Compte tenu des exigences de traitement, la technologie d'osmose inverse à rétention de sels a été mise en place dans la majorité des stations installées jusqu'à présent (voir tableau 4). L'osmose inverse est installée aussi bien pour le traitement des lixiviats bruts qu'avec les lagunes aérées en amont. Cependant, l'expérience acquise avec les lagunes aérées montre que ces installations sont en pratique discutables. En effet, dans la plupart des cas, les aérateurs de surface installés ne sont pas mis en service à cause d'émanations de fortes odeurs dues à la présence d'ammoniac volatil.

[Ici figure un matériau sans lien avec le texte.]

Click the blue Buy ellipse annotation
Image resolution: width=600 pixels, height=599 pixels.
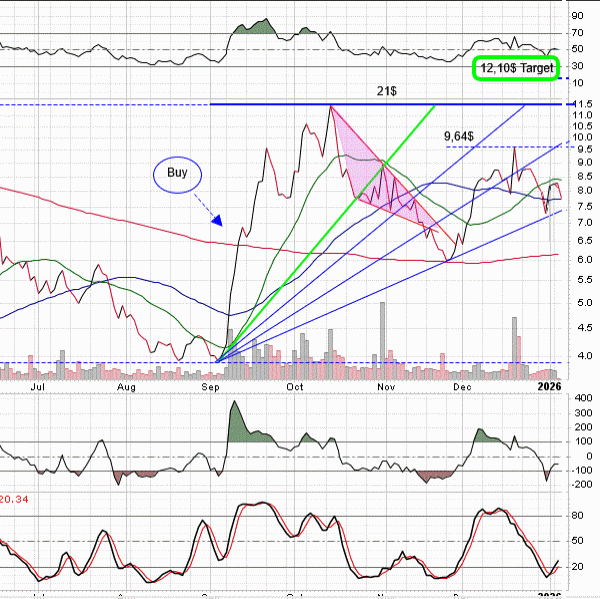click(x=177, y=173)
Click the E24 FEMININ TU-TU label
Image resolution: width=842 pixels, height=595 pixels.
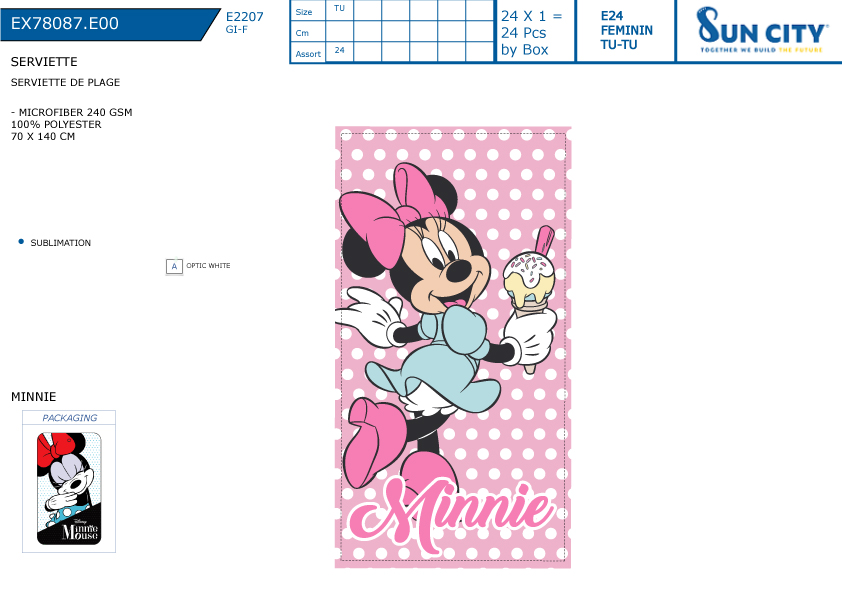[x=627, y=31]
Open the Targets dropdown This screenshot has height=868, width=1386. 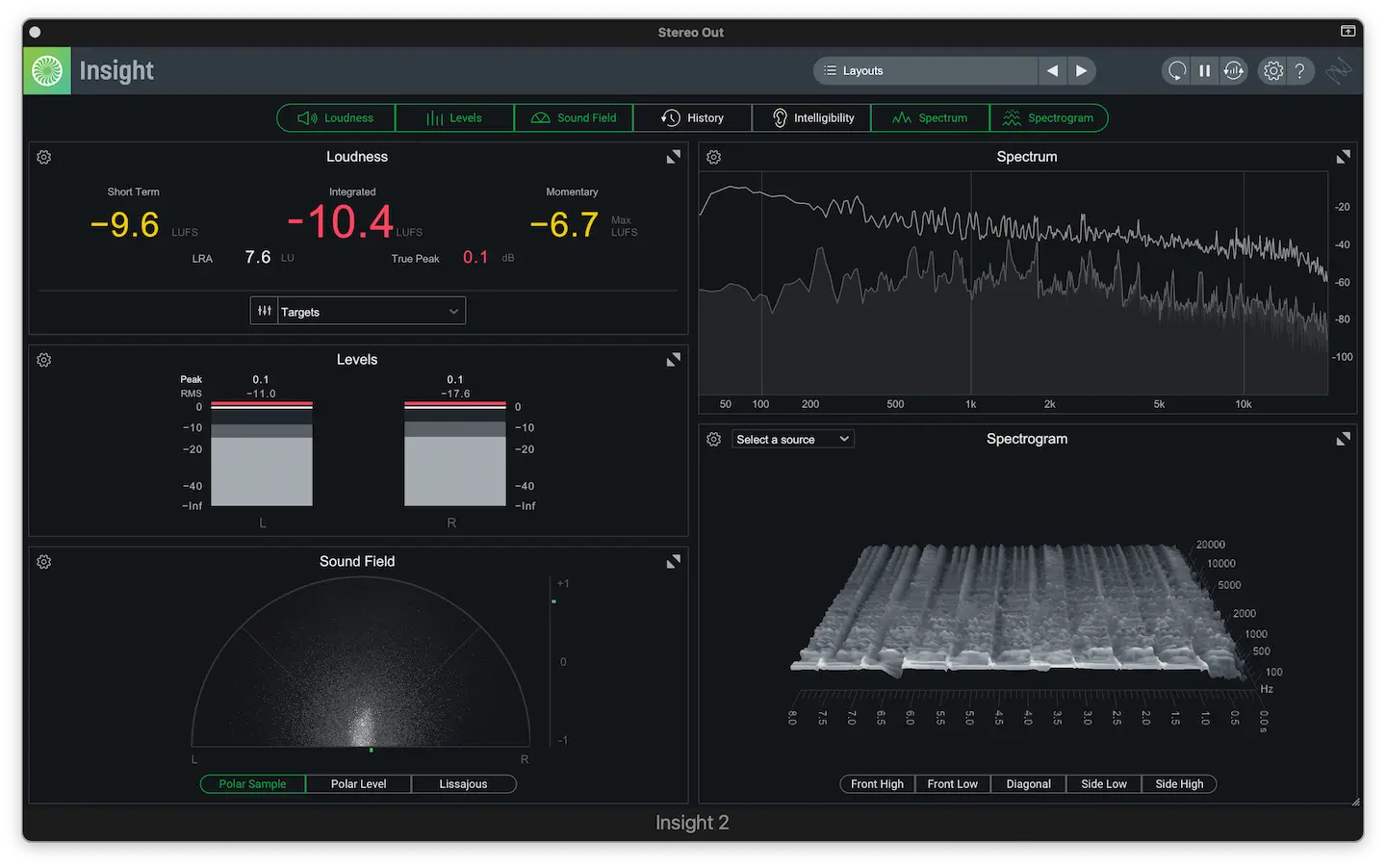358,312

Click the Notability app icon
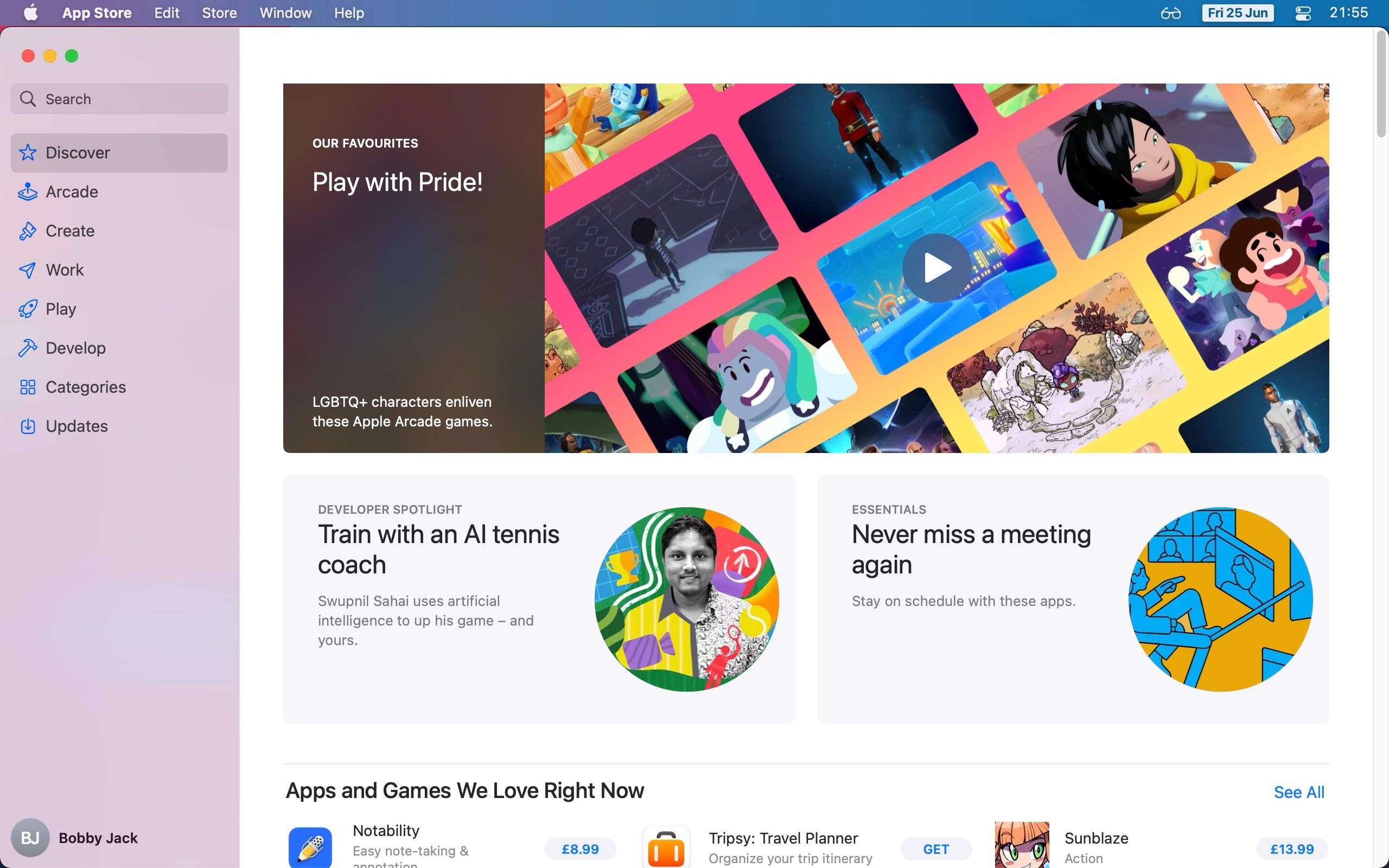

Finalement, ce type d'installation n'est pas très différent d'un traitement direct par osmose inverse sur des lixiviats bruts.

À cause de la forte charge organique, le traitement des lixiviats par osmose inverse directe implique un nettoyage fréquent et poussé des membranes. Afin d'éviter les phénomènes de scaling et de précipitation, et de garantir les demandes de rétention de l'azote, la valeur du pH à l'entrée de l'osmose inverse doit être réduite au-dessous de 6,5. Étant donné le pouvoir tampon élevé des lixiviats, ceci demande un dosage d'acide sulfurique ou chlorhydrique en très fortes quantités et entraîne l'augmentation des quantités de sels.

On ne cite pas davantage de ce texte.